## Prompt
Transcribe, word for word and without additions, each line below from the one containing "Contact us (656, 2294)" through the one containing "Plan du site (85, 2420)", both ends included.

## Extracted material
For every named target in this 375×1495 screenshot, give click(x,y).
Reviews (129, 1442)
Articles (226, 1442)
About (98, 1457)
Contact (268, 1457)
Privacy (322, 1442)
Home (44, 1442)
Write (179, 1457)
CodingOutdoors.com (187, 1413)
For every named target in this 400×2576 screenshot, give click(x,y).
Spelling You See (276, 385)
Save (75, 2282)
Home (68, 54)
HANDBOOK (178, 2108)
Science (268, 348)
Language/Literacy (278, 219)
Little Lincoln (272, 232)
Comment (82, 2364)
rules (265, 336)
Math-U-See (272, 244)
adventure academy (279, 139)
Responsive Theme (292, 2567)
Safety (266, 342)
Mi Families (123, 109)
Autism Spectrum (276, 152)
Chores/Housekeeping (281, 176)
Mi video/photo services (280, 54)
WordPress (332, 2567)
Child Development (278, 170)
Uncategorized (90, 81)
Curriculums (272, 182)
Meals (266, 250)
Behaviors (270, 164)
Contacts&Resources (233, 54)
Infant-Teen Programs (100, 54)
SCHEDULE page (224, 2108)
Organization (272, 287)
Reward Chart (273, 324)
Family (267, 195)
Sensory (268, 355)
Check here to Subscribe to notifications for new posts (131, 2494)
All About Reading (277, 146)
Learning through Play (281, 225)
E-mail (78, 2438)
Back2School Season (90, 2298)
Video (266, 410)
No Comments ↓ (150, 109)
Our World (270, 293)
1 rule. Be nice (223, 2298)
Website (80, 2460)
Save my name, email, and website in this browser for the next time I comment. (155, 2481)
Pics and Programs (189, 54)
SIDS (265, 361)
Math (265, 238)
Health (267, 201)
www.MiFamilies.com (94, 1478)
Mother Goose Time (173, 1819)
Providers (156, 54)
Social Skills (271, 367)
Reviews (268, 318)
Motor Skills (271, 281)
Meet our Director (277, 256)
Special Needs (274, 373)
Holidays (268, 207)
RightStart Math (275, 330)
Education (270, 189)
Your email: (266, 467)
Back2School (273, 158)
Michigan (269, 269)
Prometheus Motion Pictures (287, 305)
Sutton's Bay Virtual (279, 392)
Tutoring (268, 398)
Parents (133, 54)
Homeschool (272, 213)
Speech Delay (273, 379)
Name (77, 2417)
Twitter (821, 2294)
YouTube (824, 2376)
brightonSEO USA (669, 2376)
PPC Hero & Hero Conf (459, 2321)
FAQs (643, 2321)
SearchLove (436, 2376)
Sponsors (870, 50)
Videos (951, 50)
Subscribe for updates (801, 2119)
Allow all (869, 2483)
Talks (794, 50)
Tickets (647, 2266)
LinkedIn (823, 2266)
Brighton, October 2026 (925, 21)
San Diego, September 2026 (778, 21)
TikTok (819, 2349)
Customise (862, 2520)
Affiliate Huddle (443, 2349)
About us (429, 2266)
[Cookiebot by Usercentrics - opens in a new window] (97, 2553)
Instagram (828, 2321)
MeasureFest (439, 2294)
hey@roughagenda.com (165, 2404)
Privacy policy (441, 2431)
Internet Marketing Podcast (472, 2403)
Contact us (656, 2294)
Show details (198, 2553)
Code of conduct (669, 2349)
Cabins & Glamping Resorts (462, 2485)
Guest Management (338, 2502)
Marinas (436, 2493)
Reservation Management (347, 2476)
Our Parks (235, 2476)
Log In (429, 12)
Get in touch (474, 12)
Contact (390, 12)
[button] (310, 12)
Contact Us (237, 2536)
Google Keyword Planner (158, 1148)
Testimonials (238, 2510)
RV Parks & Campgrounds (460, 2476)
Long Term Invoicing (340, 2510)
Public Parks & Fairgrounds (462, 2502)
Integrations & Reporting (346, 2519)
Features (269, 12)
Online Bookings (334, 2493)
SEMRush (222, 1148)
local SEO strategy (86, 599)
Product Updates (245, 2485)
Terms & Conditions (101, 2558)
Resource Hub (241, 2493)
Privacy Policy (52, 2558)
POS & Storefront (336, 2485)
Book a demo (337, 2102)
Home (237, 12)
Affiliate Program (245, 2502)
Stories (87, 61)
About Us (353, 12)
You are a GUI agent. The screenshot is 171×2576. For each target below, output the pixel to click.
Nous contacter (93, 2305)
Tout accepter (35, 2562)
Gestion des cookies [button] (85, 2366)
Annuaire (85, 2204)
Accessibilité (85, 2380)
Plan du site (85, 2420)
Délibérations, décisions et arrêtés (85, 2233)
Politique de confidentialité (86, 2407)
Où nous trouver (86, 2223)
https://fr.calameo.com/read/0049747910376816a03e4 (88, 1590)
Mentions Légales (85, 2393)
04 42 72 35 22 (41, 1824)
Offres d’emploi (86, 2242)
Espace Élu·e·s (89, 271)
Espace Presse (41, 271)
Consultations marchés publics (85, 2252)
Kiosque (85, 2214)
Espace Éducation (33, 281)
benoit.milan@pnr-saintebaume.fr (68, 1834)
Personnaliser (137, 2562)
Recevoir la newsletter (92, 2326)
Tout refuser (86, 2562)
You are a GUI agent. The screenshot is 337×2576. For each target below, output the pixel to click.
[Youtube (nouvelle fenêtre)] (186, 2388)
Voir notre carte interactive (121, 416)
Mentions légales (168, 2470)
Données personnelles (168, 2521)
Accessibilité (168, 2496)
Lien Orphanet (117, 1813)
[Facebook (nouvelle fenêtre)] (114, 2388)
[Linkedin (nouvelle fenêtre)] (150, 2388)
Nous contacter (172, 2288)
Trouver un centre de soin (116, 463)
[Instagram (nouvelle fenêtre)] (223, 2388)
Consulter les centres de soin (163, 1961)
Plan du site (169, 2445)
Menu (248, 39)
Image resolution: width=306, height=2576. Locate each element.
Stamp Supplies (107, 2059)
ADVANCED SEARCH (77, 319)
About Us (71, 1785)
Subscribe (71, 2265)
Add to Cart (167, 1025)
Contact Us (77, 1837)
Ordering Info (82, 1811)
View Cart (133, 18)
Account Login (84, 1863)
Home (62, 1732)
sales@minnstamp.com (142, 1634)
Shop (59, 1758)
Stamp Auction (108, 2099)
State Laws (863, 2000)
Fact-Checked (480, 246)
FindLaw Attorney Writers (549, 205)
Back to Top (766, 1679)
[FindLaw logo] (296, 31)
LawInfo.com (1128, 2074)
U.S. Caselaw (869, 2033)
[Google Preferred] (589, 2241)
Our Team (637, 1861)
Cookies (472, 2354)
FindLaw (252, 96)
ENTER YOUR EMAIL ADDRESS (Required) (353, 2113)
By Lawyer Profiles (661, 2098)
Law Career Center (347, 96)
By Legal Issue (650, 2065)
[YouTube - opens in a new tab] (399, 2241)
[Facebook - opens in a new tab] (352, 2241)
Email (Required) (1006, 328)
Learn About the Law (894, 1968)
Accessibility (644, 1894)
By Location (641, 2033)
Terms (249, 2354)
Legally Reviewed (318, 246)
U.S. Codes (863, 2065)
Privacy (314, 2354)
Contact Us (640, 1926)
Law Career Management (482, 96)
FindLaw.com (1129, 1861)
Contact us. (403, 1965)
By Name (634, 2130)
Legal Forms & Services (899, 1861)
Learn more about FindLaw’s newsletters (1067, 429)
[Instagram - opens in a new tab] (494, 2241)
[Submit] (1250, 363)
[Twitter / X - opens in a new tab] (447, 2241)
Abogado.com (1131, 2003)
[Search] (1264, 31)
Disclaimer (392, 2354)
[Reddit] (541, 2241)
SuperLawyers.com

## Response to this exercise
Contact us (656, 2294)
Show details (198, 2553)
Code of conduct (669, 2349)
Cabins & Glamping Resorts (462, 2485)
Guest Management (338, 2502)
Marinas (436, 2493)
Reservation Management (347, 2476)
Our Parks (235, 2476)
Log In (429, 12)
Get in touch (474, 12)
Contact (390, 12)
[button] (310, 12)
Contact Us (237, 2536)
Google Keyword Planner (158, 1148)
Testimonials (238, 2510)
RV Parks & Campgrounds (460, 2476)
Long Term Invoicing (340, 2510)
Public Parks & Fairgrounds (462, 2502)
Integrations & Reporting (346, 2519)
Features (269, 12)
Online Bookings (334, 2493)
SEMRush (222, 1148)
local SEO strategy (86, 599)
Product Updates (245, 2485)
Terms & Conditions (101, 2558)
Resource Hub (241, 2493)
Privacy Policy (52, 2558)
POS & Storefront (336, 2485)
Book a demo (337, 2102)
Home (237, 12)
Affiliate Program (245, 2502)
Stories (87, 61)
About Us (353, 12)
You are a GUI agent. The screenshot is 171×2576. For each target below, output the pixel to click.
Nous contacter (93, 2305)
Tout accepter (35, 2562)
Gestion des cookies [button] (85, 2366)
Annuaire (85, 2204)
Accessibilité (85, 2380)
Plan du site (85, 2420)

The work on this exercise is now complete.